Satyarthi admira Mahatma Gandhi e, tal como o seu ídolo, já liderou vários protestos pacíficos “contra a exploração das crianças para ganhos financeiros”, contou o comité do Nobel. “A honra é para todos os cidadãos da Índia. Continuarei o meu trabalho pelo bem-estar infantil”, afirmou o ativista, na reação à notícia do prémio, frisando que “a pobreza não deve ser utilizada como desculpa para continuar a existir trabalho infantil”.

 

(Reação do ativista ao prémio.)

Ainda este ano, Kailash Satyarthi afirmou numa entrevista ao jornal Hindustan Times: “Há uns anos, quando começamos a BBA, apercebemo-nos que para combater o trabalho infantil e tráfico de crianças tínhamos de atacar a fonte do problema: as aldeias, dado que 70% das crianças que trabalham provêm das aldeias. Então, decidimos criar um ambiente onde as crianças podem ir quando retiradas dos locais de trabalho, onde podem frequentar a escola, expressarem-se e assegurar que as autoridades as ouvem.”

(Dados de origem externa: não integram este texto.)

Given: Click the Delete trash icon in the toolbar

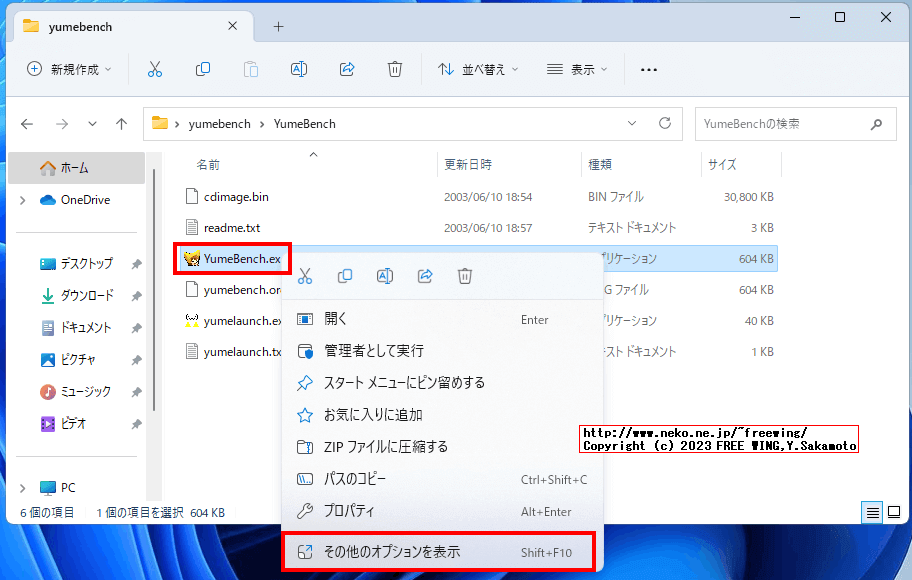Looking at the screenshot, I should point(395,69).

A BBA criou uma série de “aldeias modelo” nas quais as crianças não são exploradas e são incentivadas a debater temas de direitos humanos, conta o Telegraph. Desde que surgiu este conceito em 2001, a BBA transformou 356 aldeias em “amigas das crianças” ao longo dos 11 Estados da Índia.

As crianças que moram nestas aldeias vão todos os dias à escola e participam na governação local através de grupos de debate e movimentos juvenis. A BBA também trabalha para assegurar que as crianças até aos 14 anos tenham um acesso grátis e de qualidade à educação – que as escolas tenham, por exemplo, infraestruturas adequada às raparigas para que estas não desistam dos estudos.

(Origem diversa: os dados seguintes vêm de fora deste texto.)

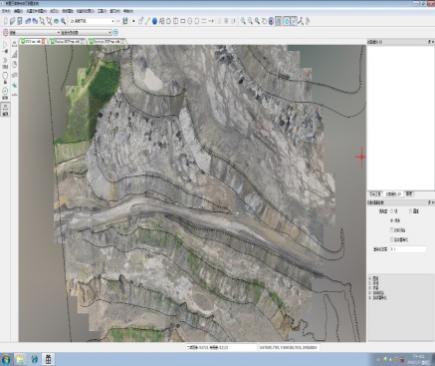This screenshot has height=366, width=435.
Task: Expand the first item in the lower-right tree list
Action: tap(370, 278)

Não é de estranhar, portanto, que Malala, no seu discurso de reação, tenha contado que esteve ao telefone com Kailash Satyarthi e que decidiram aliar-se numa batalha conjunta “pelos direitos humanos”. Os dois combinaram convidar os primeiros-ministros do Paquistão e da Índia para estarem presentes na cerimónia de entrega do prémio, em dezembro. “É o meu pedido humilde”, explicou Malala.

O jornal britânico Telegraph reparou numa curiosidade: às 10 horas e dois minutos da manhã, o Twitter do ativista tinha 100 seguidores. Passados 30 minutos, tinha 999. Às seis da tarde portuguesas, já tinha 15 mil seguidores. Muitos pessoas, à volta do mundo, querem saber quem é ele.

Em 2005, a estação televisiva norte-americana PBS dedicou-lhe o episódio inaugural da série New Heroes (Novos heróis, em português).

(Episódio de uma série da PBS sobre a organização de Kailash.)

As palavras do comité do Nobel, aquando do anúncio, foram lisonjeadores para Kailash e não ficaram atrás das que dedicaram à jovem paquistanesa Malala Yousafzai, galardoada a meias com o Nobel da Paz.

“Demonstrando grande coragem pessoal, Kailash Satyarthi, mantendo a tradição de Gandhi, encabeçou diversas formas de protestos e manifestações, todas elas pacíficas, focadas na grave exploração de crianças com propósitos financeiros. Ele também contribuiu para o desenvolvimento de convenções internacionais importantes no campo dos direitos humanos”, afirmam os responsáveis da escolha.